Expression of genes associated with inflammatory responses in the brains of mice with advanced neurologic disease. All mice were preterminal, with severe tremor and both hind- and forelimb paralysis. Mice were killed 17 days after neonatal inoculation of FrCas^E or 20 days after inoculation of diluted FrCas^E, and RNA was extracted from whole brains. RPA analysis shows, in addition to the chemokines found to be upregulated at 14 dpi (upper right panel), the upregulation of TNF-α and TNF-β (lower right panel) as well as the chemokine MIP-2. It should be noted, however, that even at this late time point in the disease, there was no evidence for increased expression of other cytokine genes, including those for the IL-1 family or gamma interferon (IFNγ) (lower panels).
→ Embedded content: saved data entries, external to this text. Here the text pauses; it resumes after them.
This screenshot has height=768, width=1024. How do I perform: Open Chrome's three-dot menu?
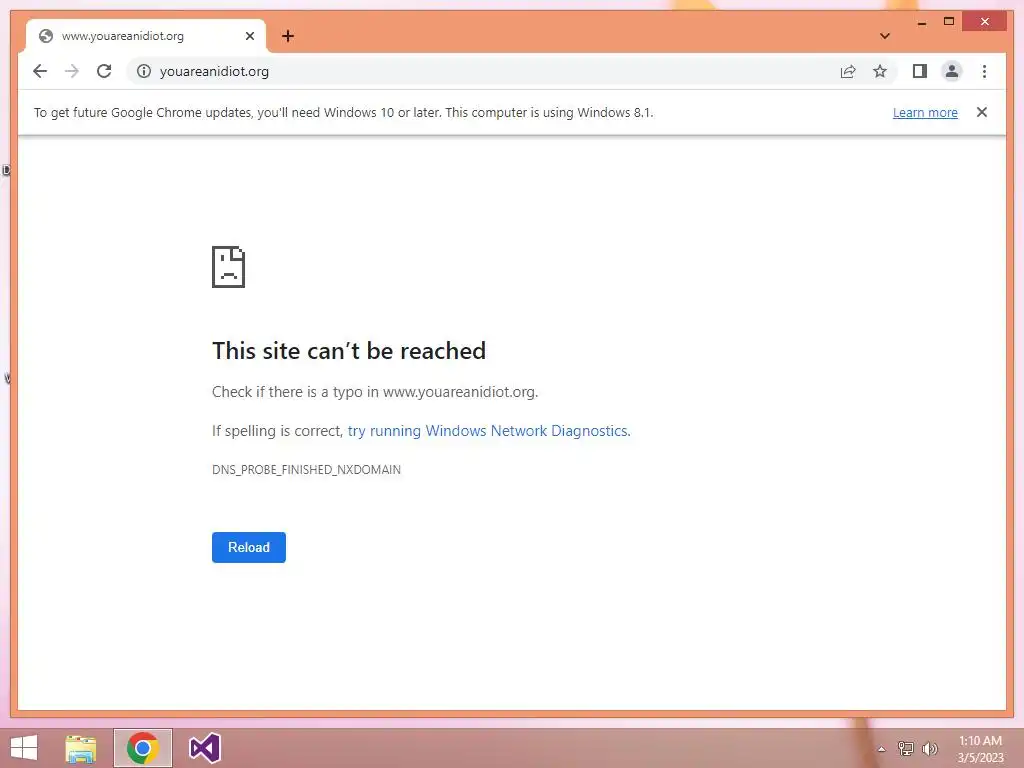pyautogui.click(x=984, y=71)
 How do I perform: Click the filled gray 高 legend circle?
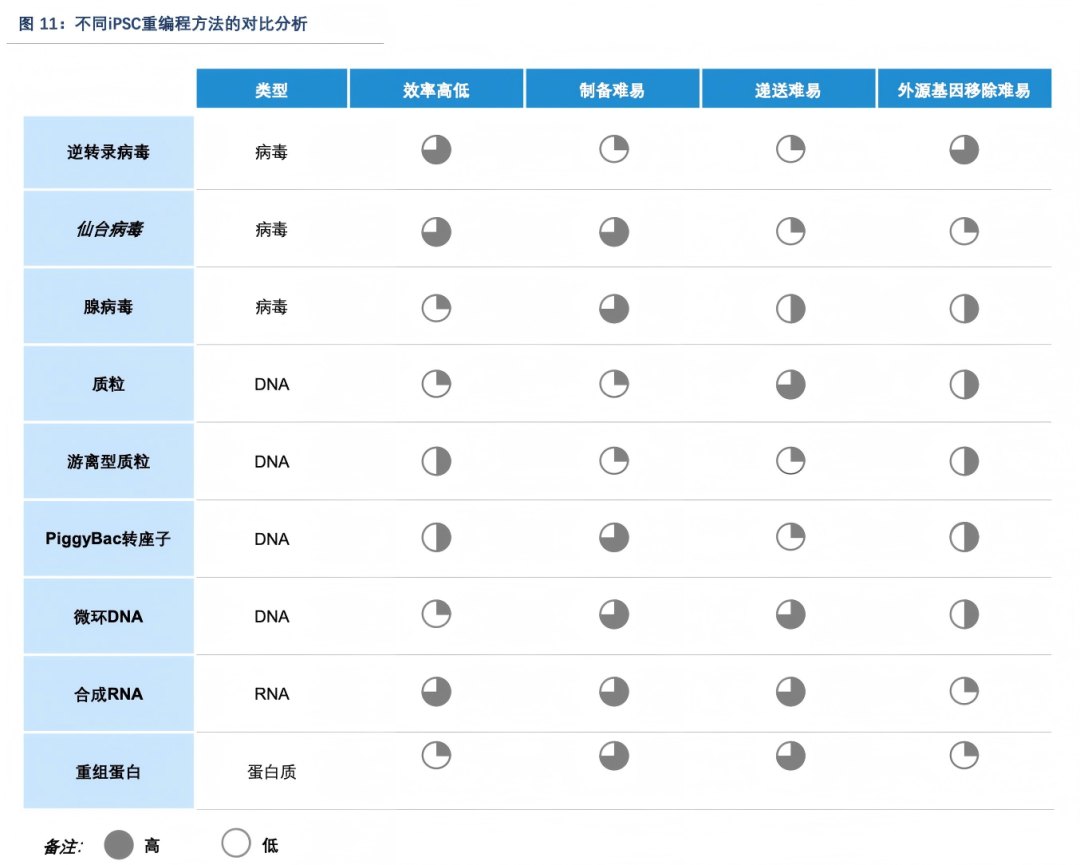click(119, 844)
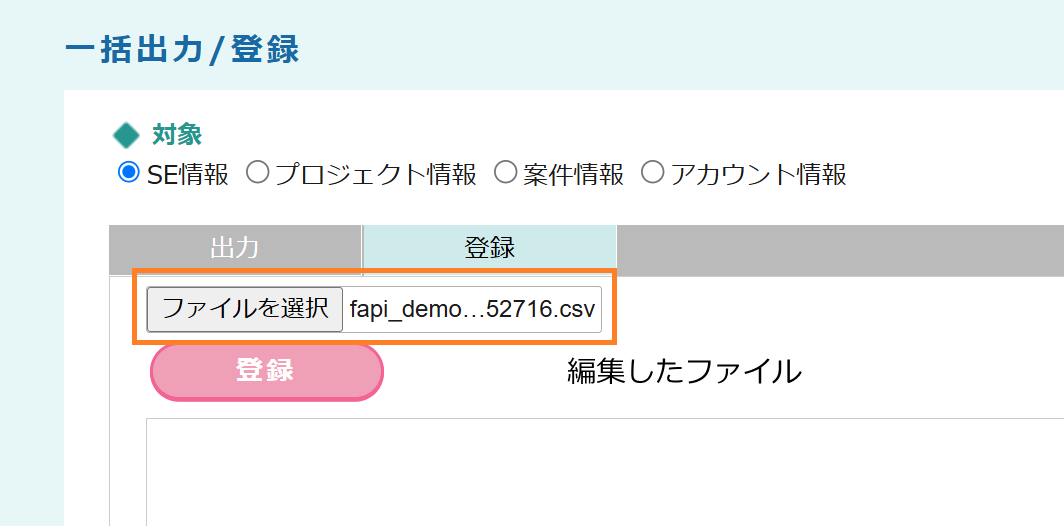Click the empty gray tab bar area
This screenshot has width=1064, height=526.
tap(840, 248)

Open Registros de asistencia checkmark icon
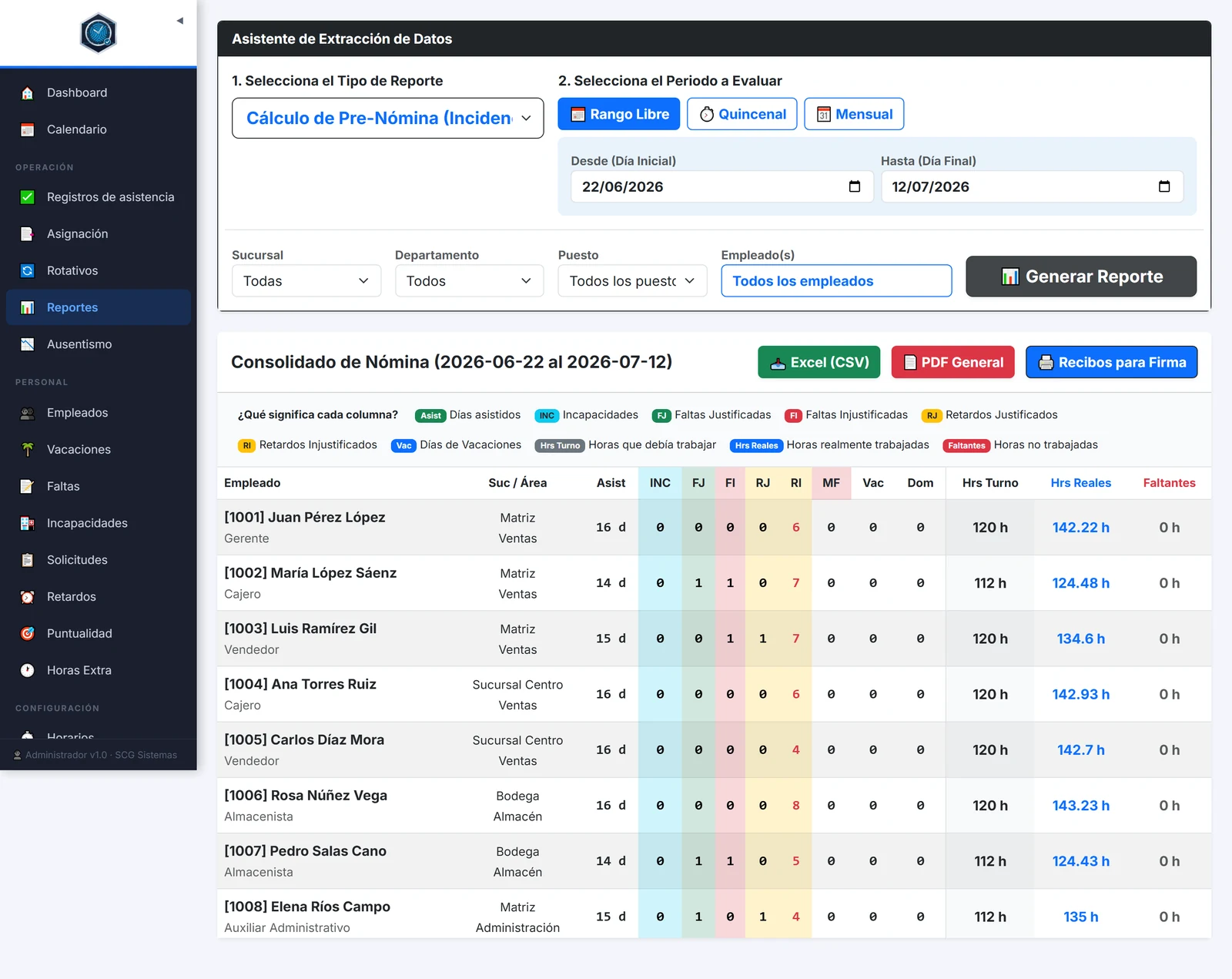[28, 197]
IL-6 appeared to be marginally increased in the infected groups (lower right panel), but this response was not seen consistently (lower left panel). In addition, there was no evidence for increased expression of inflammatory-cell-specific markers (upper left panel). Note the constitutive expression of T-cell receptor α (TCRα) in the brains of all mice (see Discussion). TGF, transforming growth factor.

FIG. 8

RPA analysis of frontal lobes 4 days after intracerebral injection of 10 μg of ibotenic acid. a glutamatergic neurotoxin. Mice were injected on postnatal day 11 and sacrificed on postnatal day 15. Shown are those genes which were upregulated in the treated group. TNF-α and the same chemokines found to be upregulated in FrCas^E-inoculated mice were also upregulated in the ibotenic acid-treated mice. In addition, however, F4/80, CD45, and IL-1Ra mRNA levels were increased in the ibotenic acid-treated mice. These genes were never found to be upregulated in FrCas^E-infected mice, even in those mice with advanced disease.

FIG. 9

MIP-1α and MIP-1β mRNA responses to FrCas^E infection were three- to fivefold greater than those induced by F43 and were comparable to the responses measured in mice injected with ibotenic acid. Shown are compilations of quantitative determinations of the relative levels of these mRNA species found in brain stem 14 days postinoculation and in whole brain extracts 17 to 20 days and 28 days postinoculation. For comparison, the levels of MIP-1α and MIP-1β mRNAs in frontal lobes of 15-day-old mice injected intracerebrally 4 days earlier with ibotenic acid were quantified. The numbers of mice per group ranged from three to eight. Symbols representing P values are defined in the legend to Fig. 5.